The second issue that has come up is pain... All of the pain. Every morning I wake up and roll out of bed hearing a dozen snaps, crackles and pops in the joints of my body. They usually do not hurt much but if a joint subluxed, or partially dislocated, while I slept there is pain. The joints that are more common for me to sublux in my day-to-day activities are my hips and shoulders but my ankles roll regularly and my knees give way without warning as well. Recently my thumb has begun to start subluxing more often as well... that isn't particularly fun but it will eventually be just like when my hip or shoulder does- put it back and move on with my day. All the pops and cracks along my spine especially tend to mean pain and inflammation. Luckily I have a wonderful massage therapist who I see regularly to help with the knots and tension that inevitably occur from all of this. Without her I would likely be dependent on pain killers and anti-inflammatory meds which would be bad for the next issue I'll talk about. I'm still waiting to be seen by a geneticist but symptom wise (there are more but this post is getting really long so I'm skipping past them) I'm likely looking at a form of EDS.
The last issue that I've been dealing with lately is headaches. I pretty much live with what I now consider to be a low grade headache 75% of the time.

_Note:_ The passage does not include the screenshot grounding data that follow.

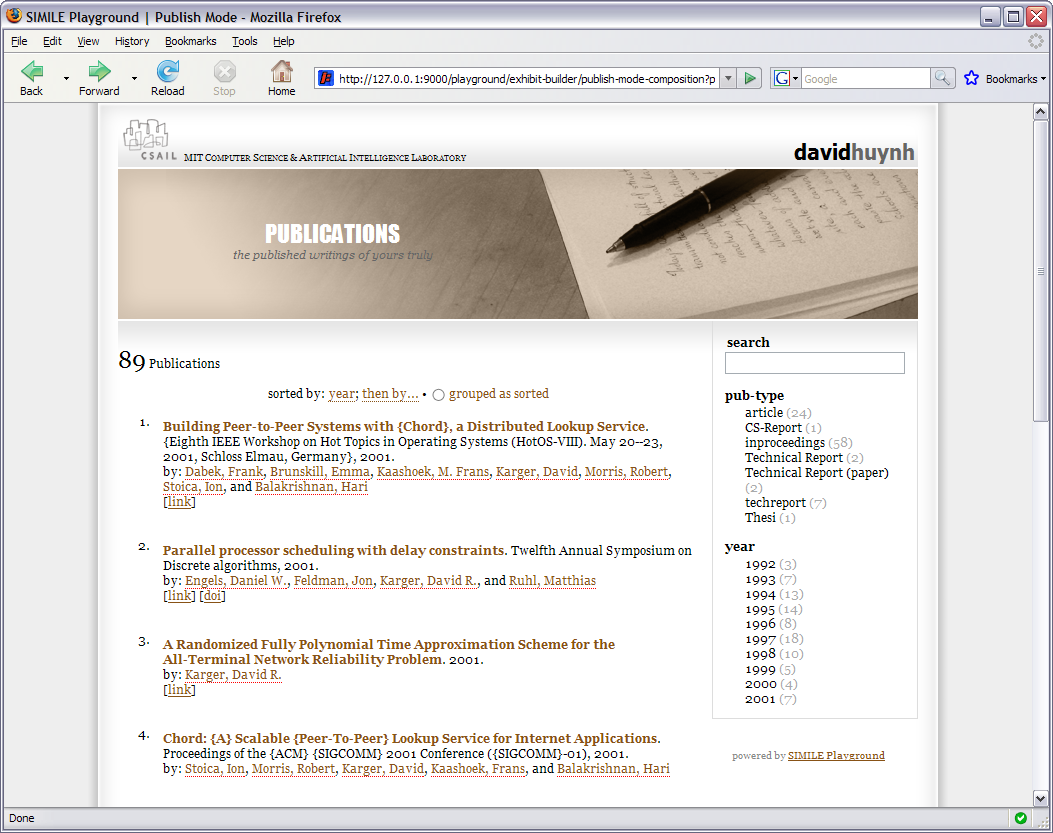The height and width of the screenshot is (833, 1053).
Task: Open the Bookmarks menu
Action: (x=190, y=41)
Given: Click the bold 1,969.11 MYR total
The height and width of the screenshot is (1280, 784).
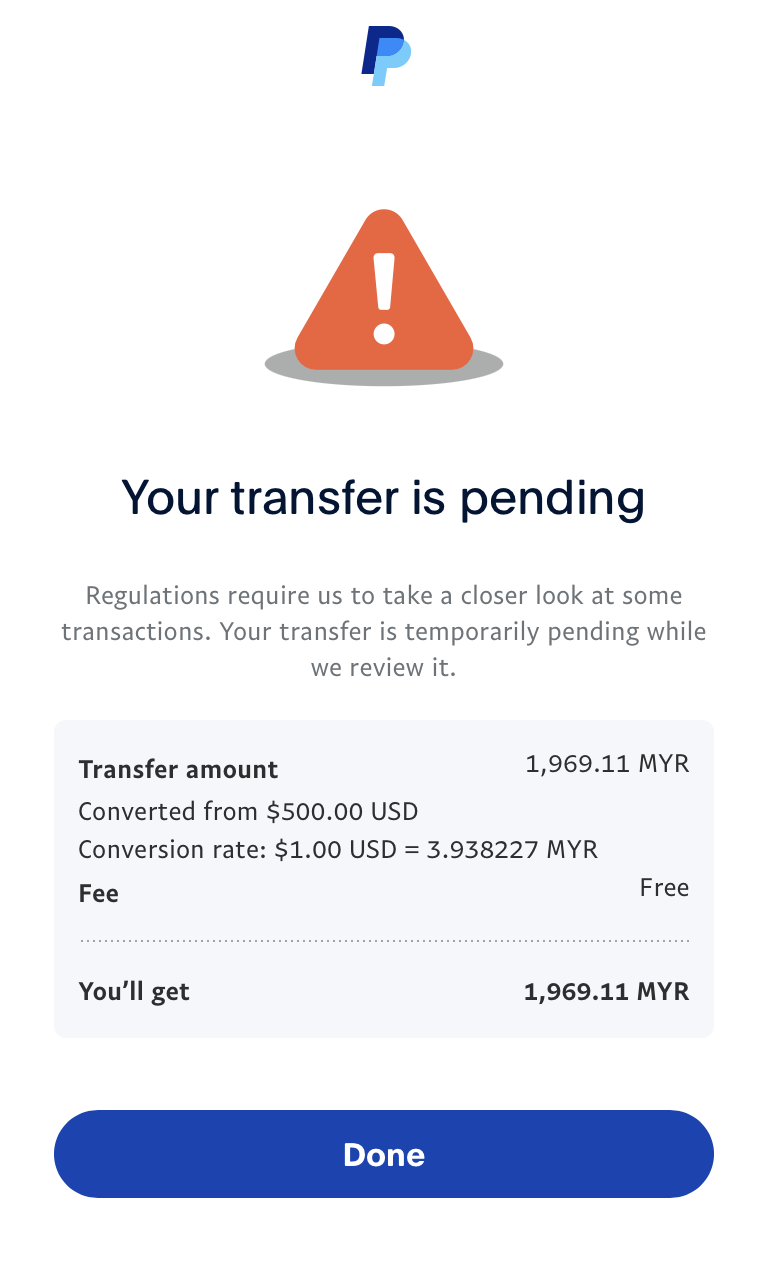Looking at the screenshot, I should [x=606, y=992].
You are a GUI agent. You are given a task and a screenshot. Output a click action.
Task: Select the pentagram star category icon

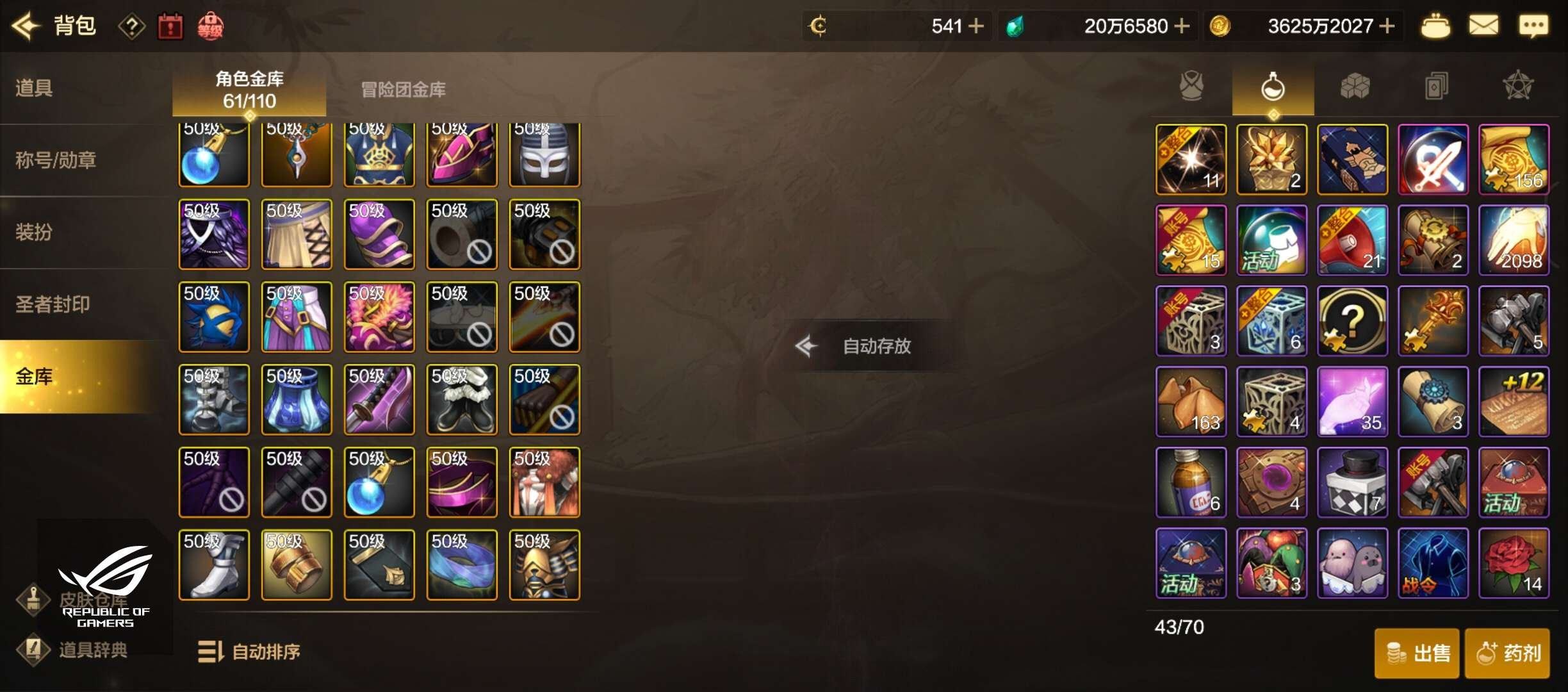pos(1518,86)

Sometimes that low grade headache will go away (hurray!) but other times it turns into a migraine, higher intensity tension headache and even the occasional cluster headache. I am working with a neurologist to see if we can discover the cause but so far we have ruled out rebound headaches. I have an MRI later this week as well as an ophthalmologist appointment upcoming to check for some of the worst issues like swelling in certain areas of the brain, descending cerebellum and tumors. After the doc looks over the results I may be looking at a spinal tap as well (no fun...). I am hopeful that we can find the answer and if not fix it then at least find some ways to combat it.
That's a pretty quick overview of the last 15 years of my life from an illness perspective. There have been a lot of bad things but also a lot of good... I wouldn't be who I am today without having gone through everything that I have in my life. I like who I am so it makes the good list. Further, I have met some amazing people on this journey that I wouldn't have met otherwise. I've been able to help people that I may not have been able to otherwise. I also discovered Paleo/Primal/Real Foods Movement along my journey... it has changed my life for the better. My symptoms are so much better and it has opened new doors to my understanding of my body with researching the diet and lifestyle that surrounds many of its practitioners. Basically... it's not all bad, I'm used to a certain level of pain and live a fairly regimented life most days but it is who I am and I am ok with that.